Official course description:
Basic info last published 7/11-18

Data Visualisation and Data-driven Decision Making

Course info
ECTS points:
Course code:
Offered to guest students:
Offered to exchange students:
Offered as a single subject:
BSc in Data Science
Course semester
Forår 2019
28 January 2019
31 May 2019

The course is focused on forming the basis of a data communicator. The students should recognize the various features of the human perception system, and operate around those limitations. We expect a student to be able to create data-driven stories, dashboards and storyboards. We will put in context data visualization touching on its history, from the first historic examples, and on the power of misleading via the incomplete presentation of statistics and graphs. The course will empower students with the underlying assumptions, guidelines and trappings of visualizing quantitative information.


Data visualization is a core activity in a data science project, and is needed from the very early exploratory phases to the eventual explanatory phases. The clear communication of analytic results is the primary end goal of a scientific endeavor. One cannot rely on the unprincipled application of the graphical capabilities (and defaults of standard software) such as bar/line/pie charts, because each visual choice has repercussions in perception, interpretation, and internalization of information. The accumulation of design decisions can result in a wide range of effectiveness.  Moreover, creating visualizations is not simply an activity to wrap up a project at the end: it is rather an objective that informs all phases of data analysis, including the early stages of interrogating datasets. The origin of a data science project is the question “What do we want to communicate and how?” The “how” heavily depends on data visualization.

The following subjects will be covered in the course.

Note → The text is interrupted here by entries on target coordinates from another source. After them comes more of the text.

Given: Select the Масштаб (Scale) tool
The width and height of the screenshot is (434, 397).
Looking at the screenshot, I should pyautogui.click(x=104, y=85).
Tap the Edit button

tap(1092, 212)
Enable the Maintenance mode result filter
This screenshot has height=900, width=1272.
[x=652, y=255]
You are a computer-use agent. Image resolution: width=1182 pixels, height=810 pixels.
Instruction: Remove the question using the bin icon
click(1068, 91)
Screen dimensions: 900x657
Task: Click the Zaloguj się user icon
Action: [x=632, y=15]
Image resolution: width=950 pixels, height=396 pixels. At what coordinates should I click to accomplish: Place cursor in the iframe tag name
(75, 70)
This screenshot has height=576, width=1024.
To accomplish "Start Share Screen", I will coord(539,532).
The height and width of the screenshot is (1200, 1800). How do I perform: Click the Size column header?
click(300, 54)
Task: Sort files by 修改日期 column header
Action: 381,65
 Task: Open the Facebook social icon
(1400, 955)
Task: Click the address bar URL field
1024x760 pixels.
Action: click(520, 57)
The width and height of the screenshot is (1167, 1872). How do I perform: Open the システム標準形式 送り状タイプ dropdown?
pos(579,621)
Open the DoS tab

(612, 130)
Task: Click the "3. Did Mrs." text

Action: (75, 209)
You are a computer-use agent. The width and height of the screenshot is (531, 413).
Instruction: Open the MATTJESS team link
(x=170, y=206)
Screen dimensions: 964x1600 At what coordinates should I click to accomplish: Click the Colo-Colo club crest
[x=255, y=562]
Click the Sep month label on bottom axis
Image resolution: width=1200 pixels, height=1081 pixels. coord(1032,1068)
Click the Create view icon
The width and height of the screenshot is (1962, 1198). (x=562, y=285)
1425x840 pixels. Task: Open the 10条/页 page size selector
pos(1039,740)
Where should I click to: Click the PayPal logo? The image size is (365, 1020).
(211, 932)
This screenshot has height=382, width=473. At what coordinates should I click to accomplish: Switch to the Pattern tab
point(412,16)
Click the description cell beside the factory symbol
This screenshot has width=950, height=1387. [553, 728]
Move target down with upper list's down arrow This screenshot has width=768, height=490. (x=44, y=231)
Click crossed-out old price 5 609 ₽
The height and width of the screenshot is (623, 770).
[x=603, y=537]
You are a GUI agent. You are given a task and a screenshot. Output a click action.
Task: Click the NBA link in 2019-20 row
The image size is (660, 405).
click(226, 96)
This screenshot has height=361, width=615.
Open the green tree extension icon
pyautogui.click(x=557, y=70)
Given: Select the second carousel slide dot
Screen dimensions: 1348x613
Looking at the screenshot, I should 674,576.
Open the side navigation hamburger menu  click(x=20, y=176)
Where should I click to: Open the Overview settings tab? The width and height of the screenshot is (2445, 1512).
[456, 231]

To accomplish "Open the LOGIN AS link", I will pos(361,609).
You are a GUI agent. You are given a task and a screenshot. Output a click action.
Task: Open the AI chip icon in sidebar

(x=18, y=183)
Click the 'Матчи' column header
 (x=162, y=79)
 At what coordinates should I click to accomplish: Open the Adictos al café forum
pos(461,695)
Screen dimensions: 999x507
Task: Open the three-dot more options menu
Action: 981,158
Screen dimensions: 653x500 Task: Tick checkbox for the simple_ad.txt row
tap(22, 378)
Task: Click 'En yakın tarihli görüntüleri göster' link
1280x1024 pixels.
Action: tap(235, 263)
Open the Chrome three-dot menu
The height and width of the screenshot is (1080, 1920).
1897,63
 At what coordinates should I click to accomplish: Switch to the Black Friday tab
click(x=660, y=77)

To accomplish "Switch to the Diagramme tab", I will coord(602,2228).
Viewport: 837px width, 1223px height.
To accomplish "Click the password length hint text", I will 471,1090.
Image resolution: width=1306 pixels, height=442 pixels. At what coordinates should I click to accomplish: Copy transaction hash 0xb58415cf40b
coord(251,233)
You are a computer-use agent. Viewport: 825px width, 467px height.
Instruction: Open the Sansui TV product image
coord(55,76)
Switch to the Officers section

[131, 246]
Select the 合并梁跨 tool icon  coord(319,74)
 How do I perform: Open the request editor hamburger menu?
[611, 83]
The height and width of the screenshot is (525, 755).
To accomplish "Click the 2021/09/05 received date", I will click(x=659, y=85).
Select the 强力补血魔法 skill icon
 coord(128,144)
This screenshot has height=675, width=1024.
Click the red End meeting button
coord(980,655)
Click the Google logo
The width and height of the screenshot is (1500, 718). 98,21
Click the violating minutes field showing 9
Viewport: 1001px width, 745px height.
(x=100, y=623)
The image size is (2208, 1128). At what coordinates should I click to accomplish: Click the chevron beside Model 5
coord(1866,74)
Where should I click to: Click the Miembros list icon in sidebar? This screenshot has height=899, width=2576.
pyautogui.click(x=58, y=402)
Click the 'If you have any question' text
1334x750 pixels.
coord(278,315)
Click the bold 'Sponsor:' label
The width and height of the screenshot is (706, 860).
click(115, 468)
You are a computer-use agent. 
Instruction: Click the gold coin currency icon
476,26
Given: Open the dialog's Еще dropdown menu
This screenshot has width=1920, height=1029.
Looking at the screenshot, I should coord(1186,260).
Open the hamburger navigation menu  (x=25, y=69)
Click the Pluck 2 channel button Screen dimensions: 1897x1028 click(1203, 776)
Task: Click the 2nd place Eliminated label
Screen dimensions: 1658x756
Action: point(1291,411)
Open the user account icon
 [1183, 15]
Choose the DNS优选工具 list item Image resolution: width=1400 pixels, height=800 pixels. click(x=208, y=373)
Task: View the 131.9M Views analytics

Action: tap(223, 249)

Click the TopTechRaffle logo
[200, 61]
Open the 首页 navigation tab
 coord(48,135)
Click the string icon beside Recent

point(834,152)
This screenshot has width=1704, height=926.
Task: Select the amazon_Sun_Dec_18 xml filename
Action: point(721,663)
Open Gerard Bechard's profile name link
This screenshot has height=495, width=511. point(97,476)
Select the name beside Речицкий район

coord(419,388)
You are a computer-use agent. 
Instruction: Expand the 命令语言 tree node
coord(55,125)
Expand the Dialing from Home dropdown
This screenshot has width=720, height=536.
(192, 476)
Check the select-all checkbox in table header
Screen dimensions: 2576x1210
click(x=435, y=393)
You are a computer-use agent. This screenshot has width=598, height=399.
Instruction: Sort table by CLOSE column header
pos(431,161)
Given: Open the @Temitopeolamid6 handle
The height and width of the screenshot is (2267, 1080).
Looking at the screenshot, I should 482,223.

  • Introduction to Data Visualization – Why We Visualize
  • History of Information Graphics
  • Roles within Big Data & Decision Support (Visual analytics / dashboarding)
  • Visual Vocabulary: A Tour through the Dataviz Zoo
  • Human Perception and the Visual System
  • The Details of Information Design
  • Design Science and Design Thinking
  • Geospatial Visualization
  • Network Visualization
  • Storytelling & Data-Driven Journalism
  • Uncertainty: How to Visualize it
  • Graphicacy & Xenographics
  • Ethics & Miscommunication – The Truth Continuum and How to Spot Lies

Formal prerequisites
Changes may occur The course is only open to BSc DS third semester.
Intended learning outcomes

After the course, the student should be able to:

  • Define data visualization (versus information graphics, or information visualization) and explain the differences in visualization purposes, from exhibitroy to exploratory and explanatory.
  • Identify the most appropriate visualization strategy given the result of an data analysis process and an intended communication objective.
  • Follow a checklist of established design guidelines when building a visualization to account for human perception, communicating uncertainty, and reducing potential miscommunication.
  • Conversely, students should be able to readily identify instances where general guidelines should be broken, and provide practical and theoretically informed arguments supporting their design decisions.
  • Produce alternative visualizations for the same message, compare their relative strengths and weaknesses, and make a motivated choice for the preferred one given the intended communication outcome.
  • Produce alternative visualizations for the same message, compare their relative strengths and weaknesses, and make a motivated choice for the preferred one given the intended communication outcome.
  • Generalize standard visualization techniques and customize them to better fit the visual literacy and/or intended communication outcome for a particular audience with domain-specific problems
  • Identify deceptive usage of visual communication, or unintentionally misleading graphical representations of data (evidence). By learning to spot the most common techniques for lying with data, students also become more in-tune with ethical considerations and how not to visualize data.
  • Likewise, participants will explore methods for relentlessly expanding the truthfulness of their models when abstracting data from the real world.